* [What the task asks] Update the material starting at the line containing "Click Font button for Narrow font" and ending with the line containing "pyautogui.click(x=1412, y=840)": rewrite only those lines, swapping "tray" for "taskbar" and keeping everything else the same.

* [The input]
★ ★ ★

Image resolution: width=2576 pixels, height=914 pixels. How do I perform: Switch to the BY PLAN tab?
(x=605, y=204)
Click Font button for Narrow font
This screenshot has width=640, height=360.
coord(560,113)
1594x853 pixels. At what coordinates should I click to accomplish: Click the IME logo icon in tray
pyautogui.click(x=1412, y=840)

★ ★ ★

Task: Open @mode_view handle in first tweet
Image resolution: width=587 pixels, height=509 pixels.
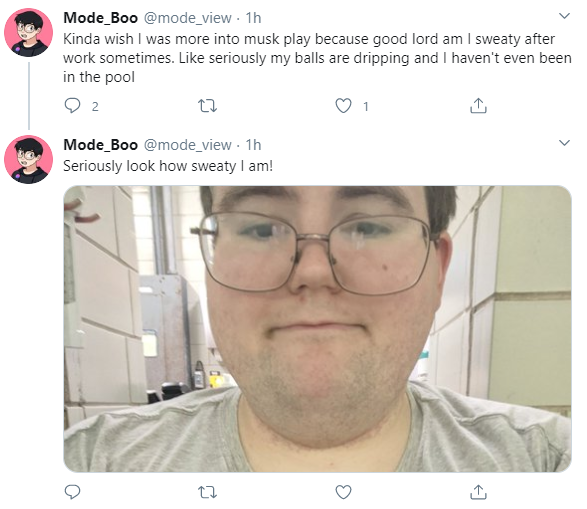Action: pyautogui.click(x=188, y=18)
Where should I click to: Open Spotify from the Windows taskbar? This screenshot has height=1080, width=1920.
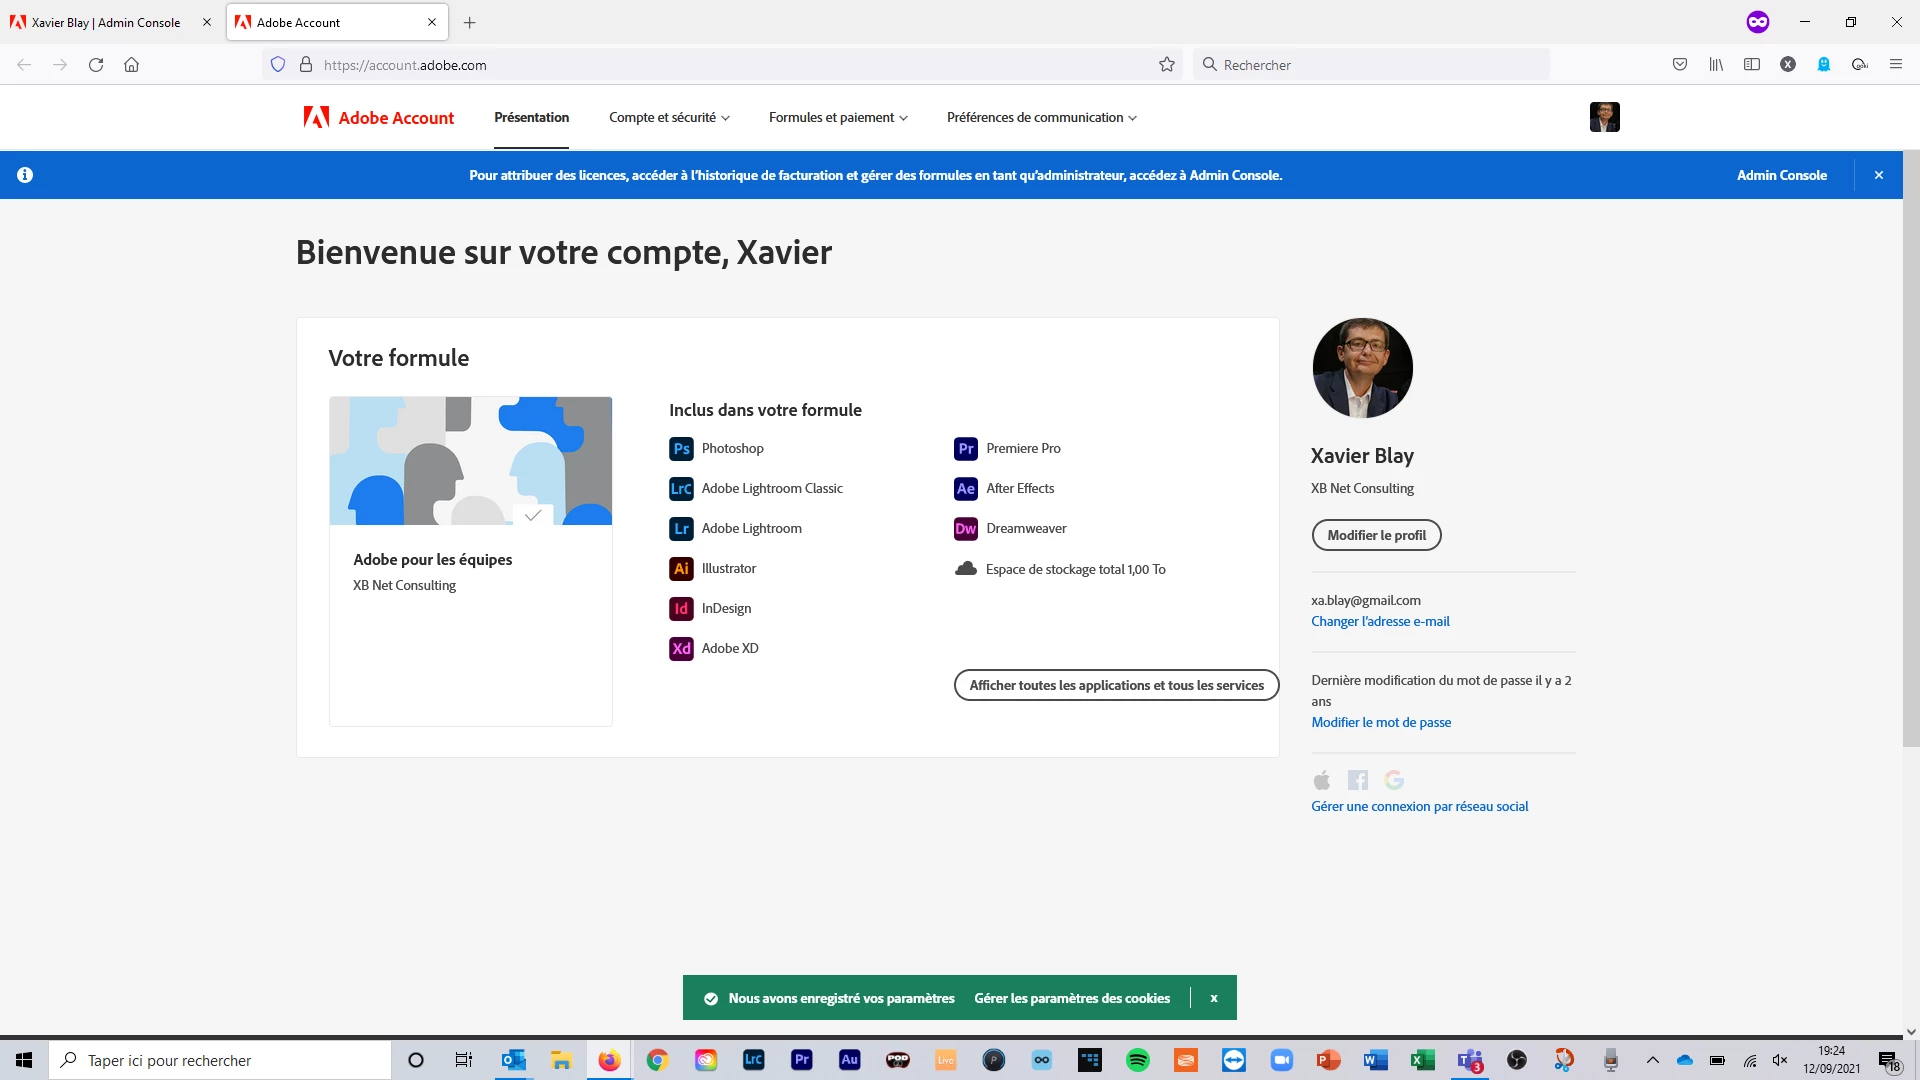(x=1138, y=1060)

★ ★ ★

* [Answer to this problem]
Click Font button for Narrow font
This screenshot has width=640, height=360.
coord(560,113)
1594x853 pixels. At what coordinates should I click to accomplish: Click the IME logo icon in taskbar
pyautogui.click(x=1412, y=840)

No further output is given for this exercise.